Bakırhan, "Bu sadece geri çekilme değil, geleceğe yönelik büyük bir adımı temsil ediyor. 21. yüzyıl, barış, kardeşlik, eşitlik, ortak bir gelecek ve demokratik Cumhuriyet’in yılı olmalıdır. Tarih bize bu fırsatı sunuyor, bu şansı geri çevirmemeliyiz." şeklinde konuştu.
Sürecin birinci aşamasının sona erdiğini vurgulayan Bakırhan, sözlerine şöyle devam etti:
"- Kongre kararları ve silahların imhasının ardından, geri çekilmenin tamamlanmasıyla yeni bir döneme girmiş bulunmaktayız.

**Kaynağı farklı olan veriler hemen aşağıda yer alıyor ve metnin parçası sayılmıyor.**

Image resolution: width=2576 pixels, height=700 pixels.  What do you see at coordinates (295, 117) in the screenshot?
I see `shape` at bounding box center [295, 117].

- Artık, çözümü başkalarından beklemeden kendi hikayemizi yazma zamanı. Çok daha kritik ve hayati ikinci aşamaya, yani hukuki ve siyasi adımlarla toplumsal barışa geçiş dönemindeyiz.

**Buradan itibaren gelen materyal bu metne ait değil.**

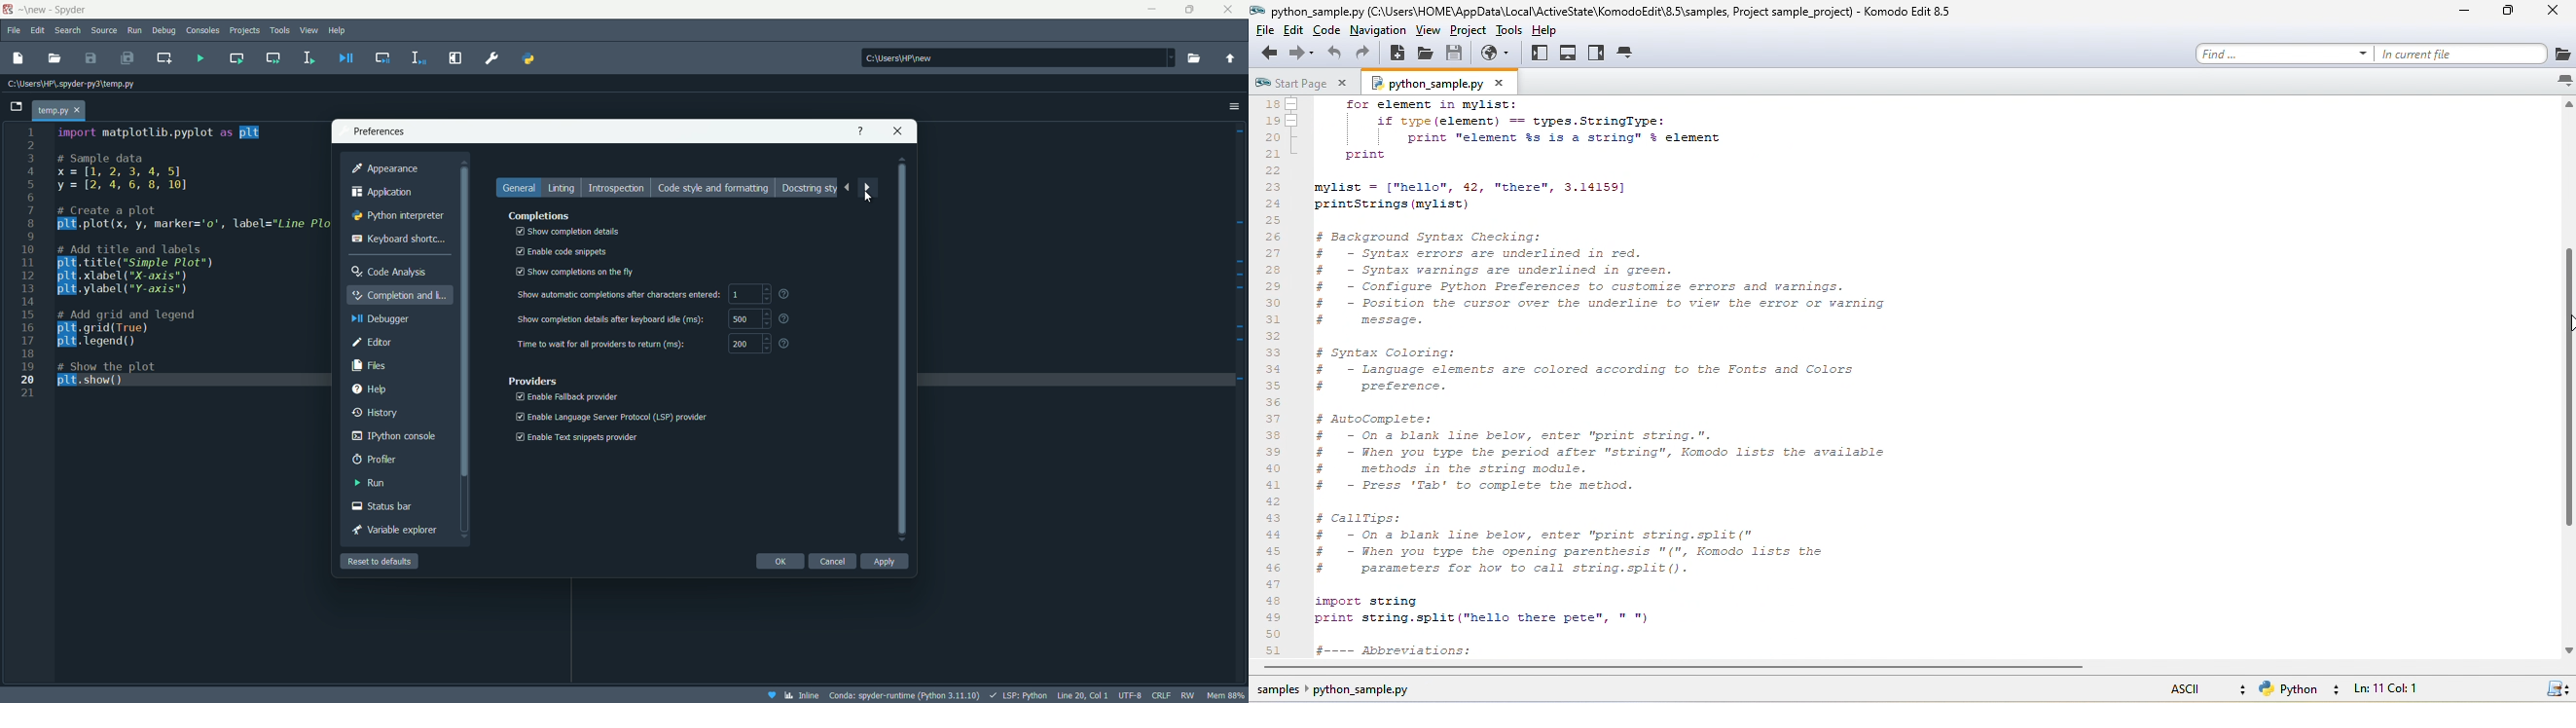 This screenshot has height=728, width=2576. What do you see at coordinates (103, 31) in the screenshot?
I see `source` at bounding box center [103, 31].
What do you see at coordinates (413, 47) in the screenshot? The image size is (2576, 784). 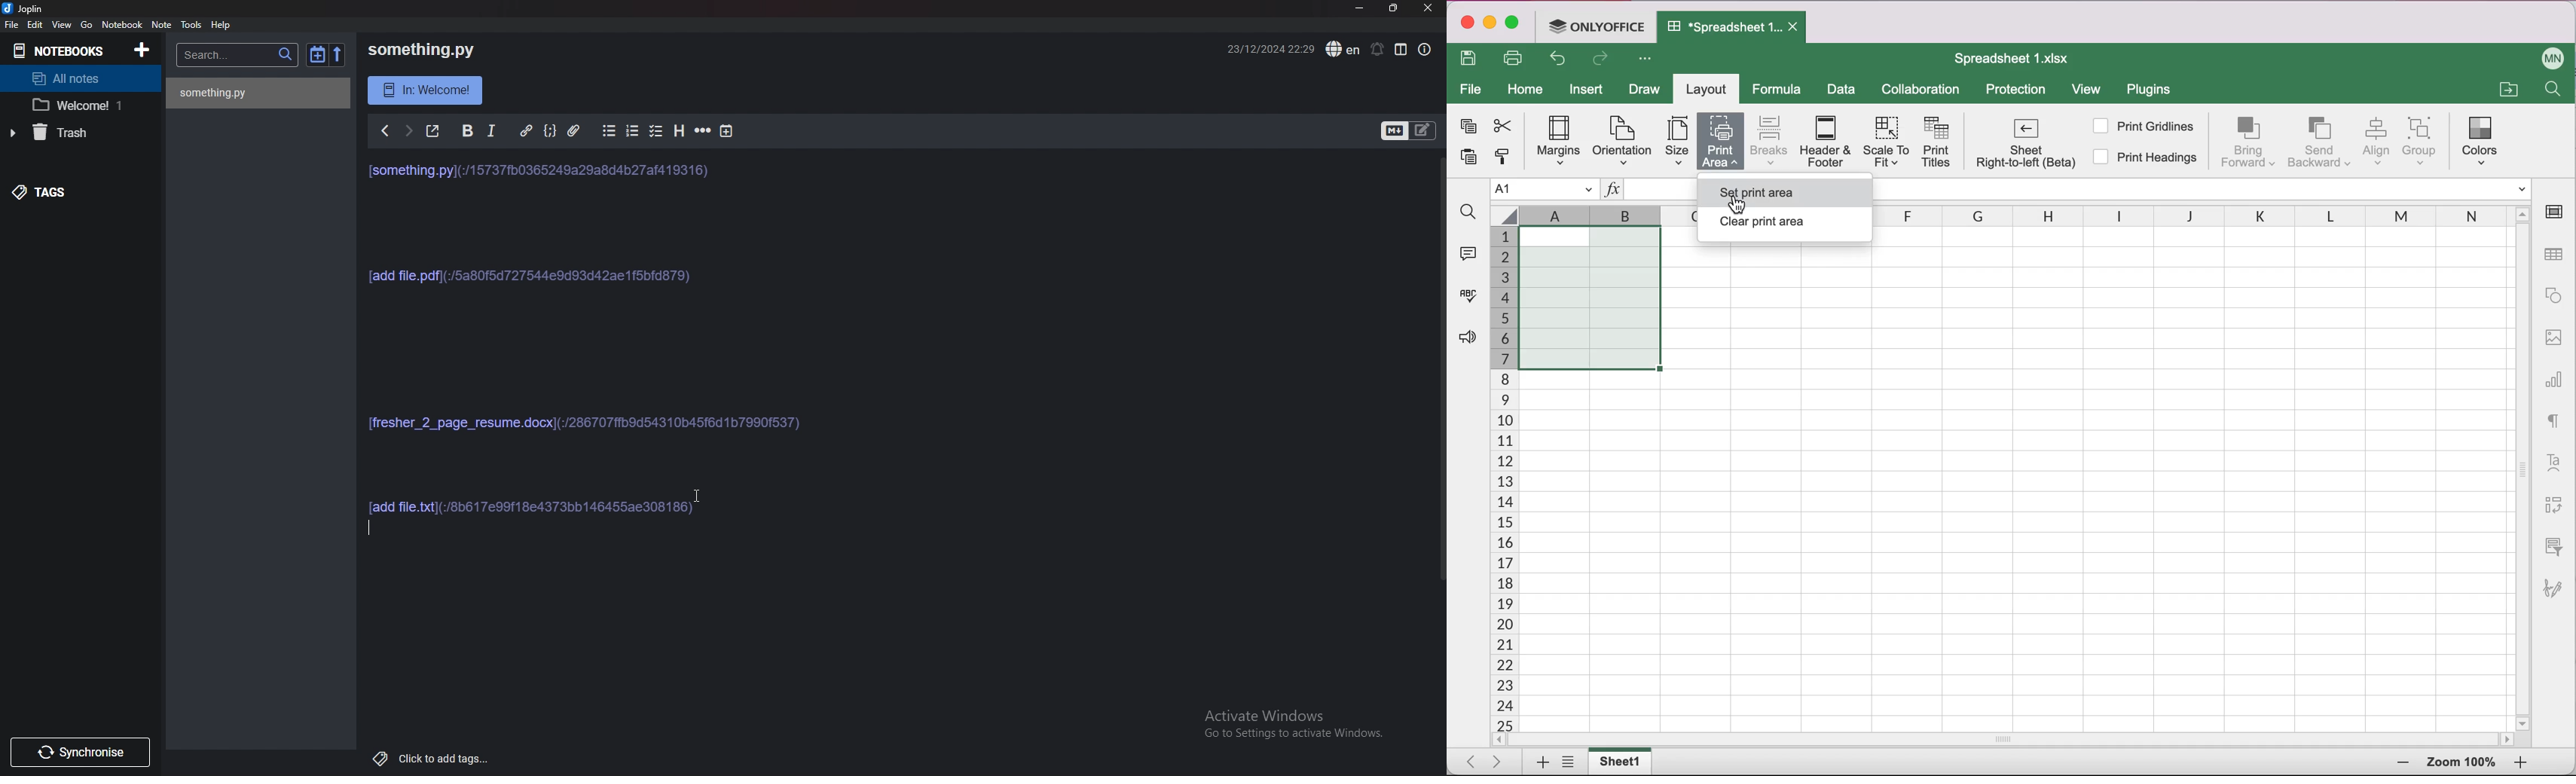 I see `something.py` at bounding box center [413, 47].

- Süreç, yasalar, haklar ve özgürlükler çerçevesinde ilerlemelidir. Siyaset ve demokrasi dili güçlendirilmelidir."
"HERKES ELİNİ TAŞIN ALTINA KOYMALIDIR"
Bakırhan, Meclis’in bu süreçte üzerine düşeni yapması gerektiğini ifade ederek, şunları kaydetti:
"- Meclisimiz, yasaların yapıldığı bir yer olmanın ötesinde; tarihin yazıldığı ve geleceğin şekillendirildiği bir platformdur.
- Bu nedenle, Meclis’in bu süreci kolaylaştıracak ve geliştirecek adımlar atması şarttır. Geçiş dönemi için gerekli hukuki düzenlemeler yapılmalıdır.

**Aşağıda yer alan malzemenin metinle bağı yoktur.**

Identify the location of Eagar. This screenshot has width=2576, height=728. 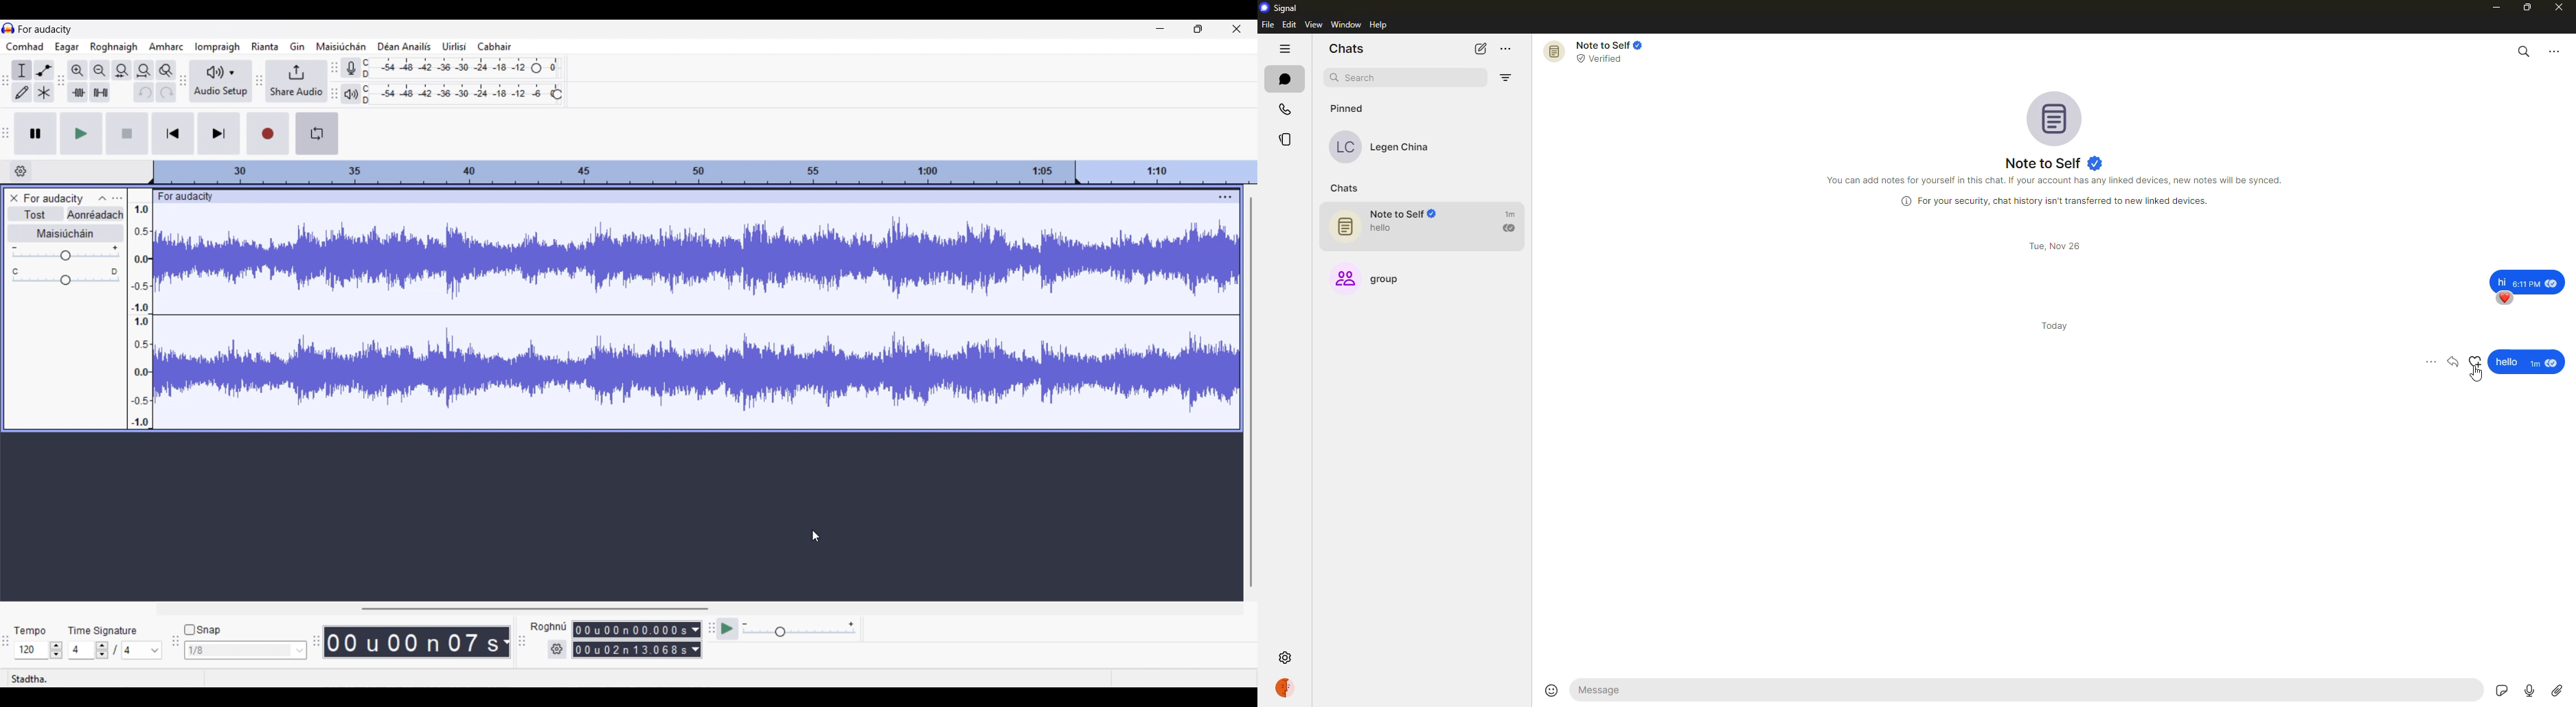
(67, 47).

- Bu düzenlemeler yalnızca teknik değil, aynı zamanda barışın da inşasında temel taşları olacaktır. Herkes artık elini taşın altına koymalıdır.
- Barış iradesine uygun davranmak herkesin sorumluluğudur. Geçmişin olumsuz yansımalarını geride bırakmalı ve geleceğin demokratik aklını benimsemeliyiz."

Tülay Hatimoğulları, yaptığı konuşmada, sürecin sadece siyasi değil, aynı zamanda kültürel ve toplumsal bir dönüşüm süreci olduğunu vurguladı.
"ÇATIŞMALARIN BİTTİĞİ AŞAMAYA GEÇTİK"
Hatimoğulları, "Bu son adımla toplumsal barışı derinleştirmek ve demokratik siyaseti güçlendirmek amacıyla yeni sorumluluklar üstleniyoruz. Kalıcı barışı inşa etmek için tüm gücümüzle çalışmaya devam edeceğiz." dedi.
Sürecin farklı toplumsal kesimlerce sahiplenilmesinin ortak ve eşit bir geleceğin sağlanması açısından kritik olduğuna dikkat çeken Hatimoğulları, şunları söyledi:
"- Bu aşamada tüm siyasi aktörlerin ve tarafların arasında tam ve açık iletişim kanallarının oluşturulması gereklidir. Bu süreç, yalnızca politik değil, aynı zamanda kültürel ve toplumsal bir dönüşüm sürecidir.
- Bilinç ve toplumsal dönüşümle barışın ve demokratikleşmenin inşasını hep birlikte güçlendirebiliriz." ifadesini kullandı.
Barış inşa etme yükümlülüğünün herkesin omuzlarında olduğuna dikkat çeken Hatimoğulları, siyasi ve hukuki adımların hızlı bir şekilde atılmasının sürecin ilerlemesi açısından önemli olduğunu kaydetti.